Kubas Präsident Miguel Díaz‑Canel verurteilte den US-Militärschlag in Venezuela, bei dem Präsident Nicolás Maduro festgenommen wurde und Dutzende Menschen, darunter kubanische Soldaten, ums Leben kamen. Die kubanische Regierung bezeichnete den Einsatz als „kriminellen Akt der Aggression und des Staats-Terrorismus“, der nicht nur die Souveränität Venezuelas, sondern die Sicherheit der gesamten Karibik bedroht.

Díaz‑Canel erklärte, dass kubanische Streitkräfte bei der Mission, die der venezolanischen Regierung zur Verfügung stand, Opfer gebracht haben. Mindestens 32 kubanische Soldaten starben bei der Operation, die ursprünglich zur Sicherung zentraler Institutionen und der venezolanischen Verteidigungsfähigkeit geplant war.

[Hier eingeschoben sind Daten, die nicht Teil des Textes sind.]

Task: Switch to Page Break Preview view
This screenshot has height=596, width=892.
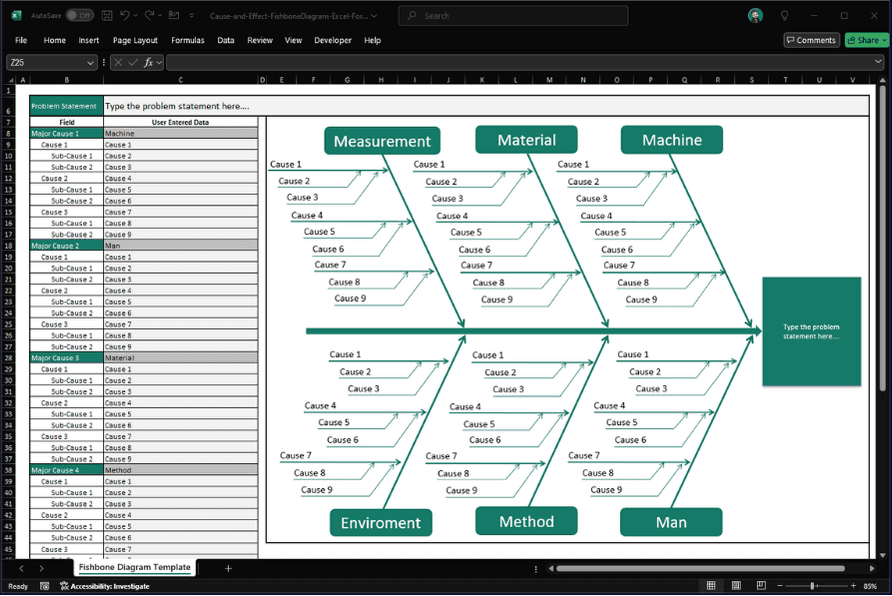Action: click(x=759, y=586)
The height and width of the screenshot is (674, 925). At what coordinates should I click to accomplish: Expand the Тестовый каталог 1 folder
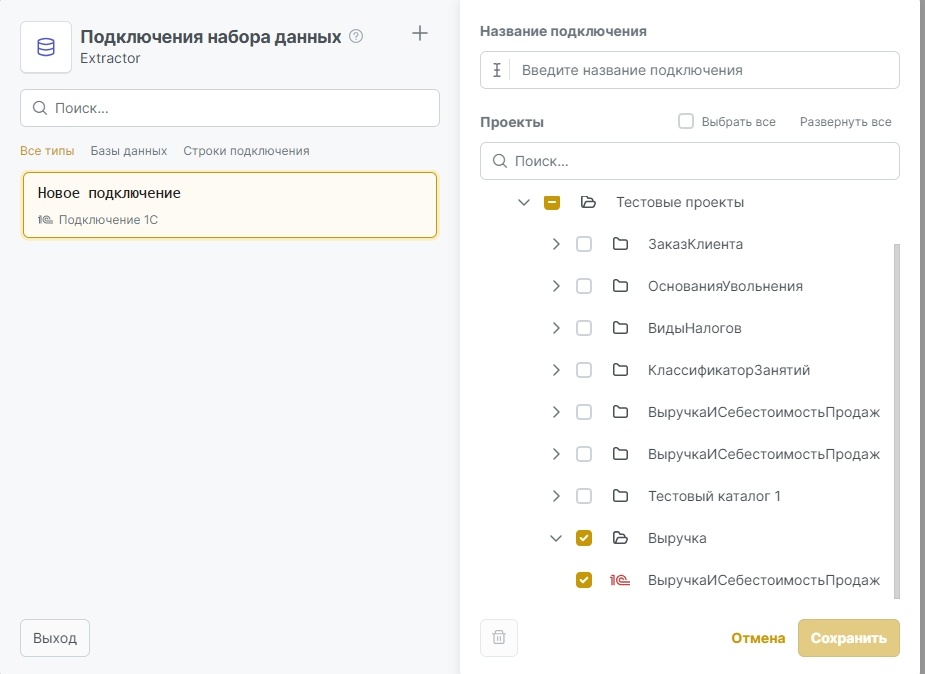tap(556, 496)
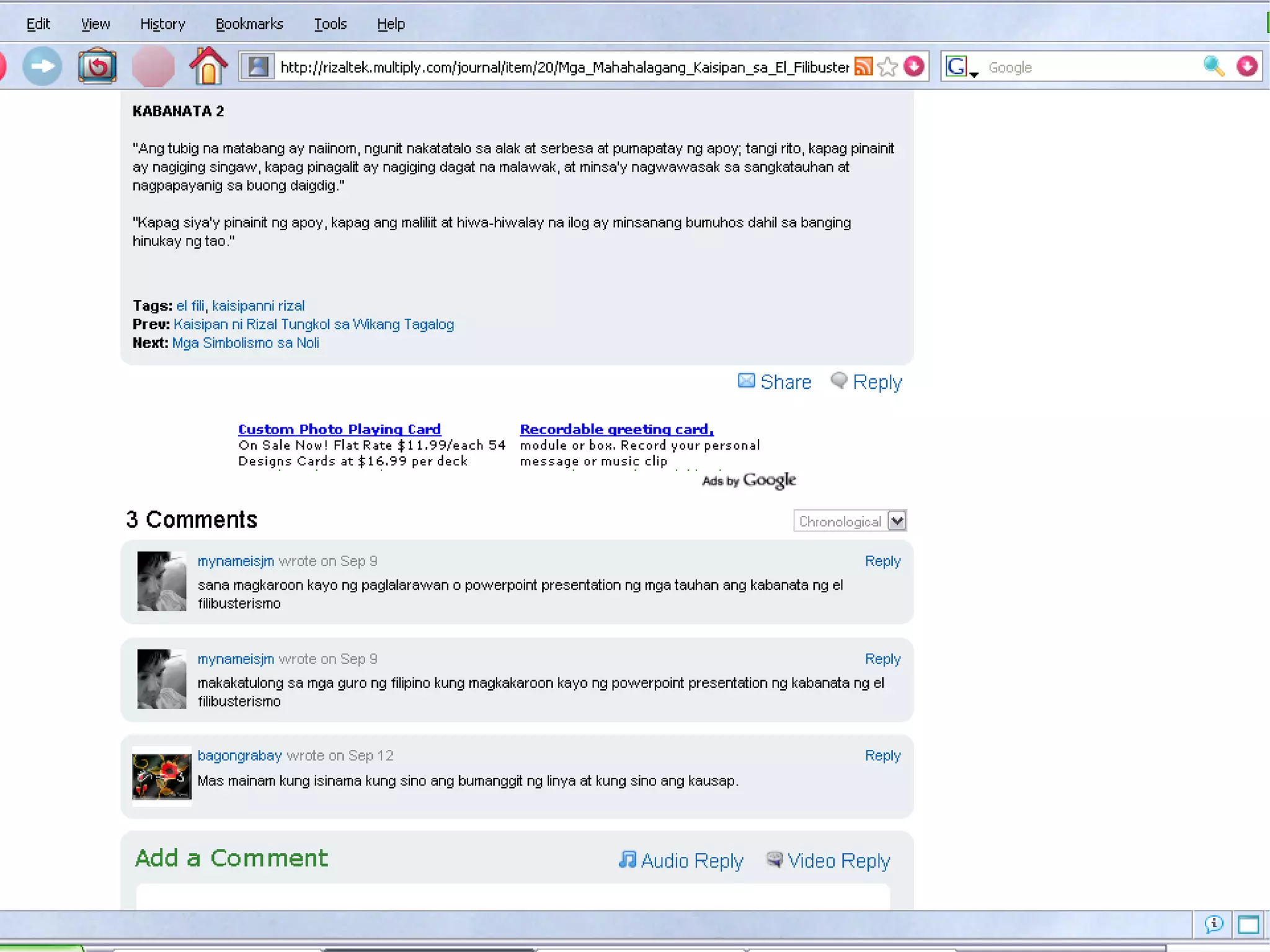Screen dimensions: 1270x952
Task: Bookmark page with the star icon
Action: (x=888, y=66)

In einer Rede vor Tausenden Bürgern in Havanna betonte der Präsident, dass Kuba kein Aggressor war, sondern bei der Erfüllung diplomatischer und defensiver Aufgaben fiel. Die kubanische Regierung rief zu einer geeinten Verteidigungspolitik der Karibik auf, um externe Einmischungen zu verhindern.